*Material supplied*.
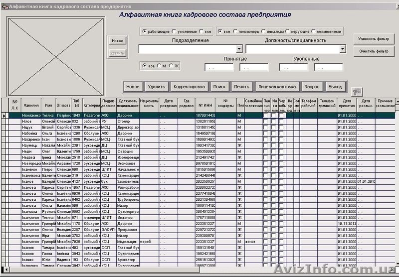Choose gender filter 'Ж' radio button
The width and height of the screenshot is (399, 277).
tap(171, 66)
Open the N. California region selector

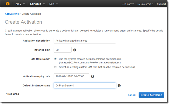[145, 4]
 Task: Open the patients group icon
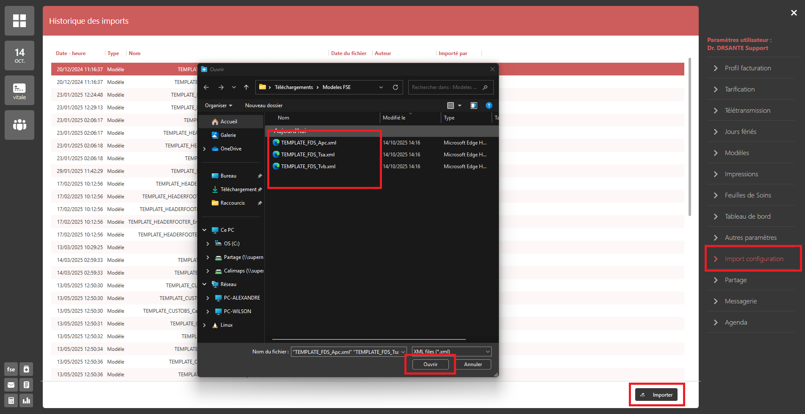point(19,125)
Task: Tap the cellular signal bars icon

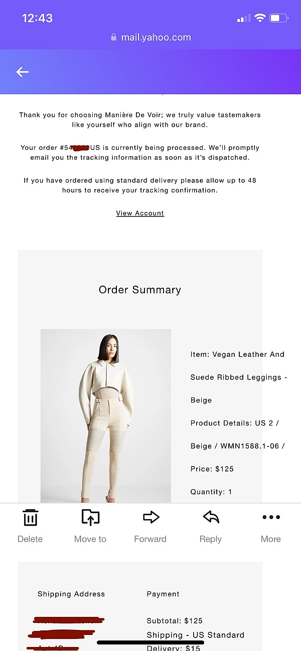Action: click(x=244, y=19)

*Assignment*. Transcribe exactly, and only, the lines from the one containing "Task: Open the patients group icon" through the last line of the records above, both included; leave out the pictures.

*Answer to the problem*.
 Task: Open the patients group icon
point(19,125)
Task: Tap the cellular signal bars icon

Action: click(x=244, y=19)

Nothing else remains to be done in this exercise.